Market and Yield Forecasts
Nov 17, 2020
Nearing the end of harvest across the U.S., corn and soybean markets continue to rally, with spring wheat holding steady to slightly mixed.
Soybean markets have seen a lot of strength in recent months with January futures rallying over $2.50 since the middle of August. The strength in the market can be attributed to the continued large purchases of U.S. soybeans by China. Delayed planting and production concerns in Brazil and Argentina, due to the overly dry conditions, have been another bullish factor in the soybean market.
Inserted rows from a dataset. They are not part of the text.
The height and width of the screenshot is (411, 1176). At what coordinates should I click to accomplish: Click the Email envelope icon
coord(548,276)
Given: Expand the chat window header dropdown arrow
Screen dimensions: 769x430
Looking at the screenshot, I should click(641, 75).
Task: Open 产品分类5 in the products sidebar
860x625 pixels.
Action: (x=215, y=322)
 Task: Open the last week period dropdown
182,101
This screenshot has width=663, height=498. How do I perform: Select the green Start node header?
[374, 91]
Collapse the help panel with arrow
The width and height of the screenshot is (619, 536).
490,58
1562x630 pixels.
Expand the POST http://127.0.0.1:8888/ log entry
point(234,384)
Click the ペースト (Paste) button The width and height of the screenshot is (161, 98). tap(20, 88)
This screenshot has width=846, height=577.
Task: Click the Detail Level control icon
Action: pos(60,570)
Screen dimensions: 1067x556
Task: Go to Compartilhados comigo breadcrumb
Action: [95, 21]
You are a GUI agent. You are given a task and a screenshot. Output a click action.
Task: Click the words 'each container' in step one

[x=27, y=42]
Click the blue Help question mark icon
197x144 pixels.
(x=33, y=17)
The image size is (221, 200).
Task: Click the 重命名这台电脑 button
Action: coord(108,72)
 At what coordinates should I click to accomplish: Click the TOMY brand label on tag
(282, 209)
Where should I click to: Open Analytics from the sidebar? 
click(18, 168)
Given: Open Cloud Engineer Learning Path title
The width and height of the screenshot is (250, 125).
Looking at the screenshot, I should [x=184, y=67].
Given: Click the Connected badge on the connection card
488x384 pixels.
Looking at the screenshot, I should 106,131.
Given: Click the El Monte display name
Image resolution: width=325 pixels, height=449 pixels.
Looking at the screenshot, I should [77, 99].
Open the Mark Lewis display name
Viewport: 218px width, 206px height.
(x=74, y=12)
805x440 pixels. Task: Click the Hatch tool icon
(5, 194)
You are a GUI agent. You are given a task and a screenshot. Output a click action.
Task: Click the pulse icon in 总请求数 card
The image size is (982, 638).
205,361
Earlier in the growing season it looked like the U.S. was on pace for a record yield with the USDA’s August WASDE report estimating a national yield of 53.3 bu/ac. In the most recent yield estimate, the USDA has national soybean yield pegged at 50.7 bu/ac. The yield decrease in more recent estimates stems from a few factors including frost damage in the Midwest, the derecho in Iowa, and a dry finish on much of the soybean crop in the corn belt. The large Chinese export program, coupled with the deteriorating national yield estimates in the U.S., has brought the U.S. ending soybean stock estimate to a 7-year low of 190 million bushels and raises concerns of a supply shortage. There is talk among traders that they expect the USDA to increase exports in future estimates, which would make the U.S. balance sheet even tighter.
China has become the leading story in corn futures as well, with December futures rallying over a dollar since the beginning of August, due in large part to Chinese corn purchases and the early-August derecho that swept through Iowa to dampen corn yield estimates.
The USDA’s most recent yield estimate has the national corn yield at 175.8 bu/ac, down significantly from the August estimate of 181.8 bu/ac. This large production cut and increased exports have also brought the U.S. ending corn stock estimates to a 7-year low of 1.702 billion bushels if it holds true.
Fund buying has also been a very large market driver in both corn and soybeans. Funds are long 363K contracts of corn, the largest corn long since 2011. They are long another 278K contracts of soybeans, the largest long soybean position by funds dating back past 2010.
Spring wheat futures have seen some strength since early August as well, but not as much as in corn and soybeans. At one point the December contract was trading about 80 cents higher than the lows in early August, but the price has dropped since then. The reason for the recent retracement in price is more coronavirus concerns in Europe. We are looking at a near record world wheat carry out for the wheat crop, so it is hard to make a case for a big rally in wheat unless more production concerns arise or we see a significant increase in demand.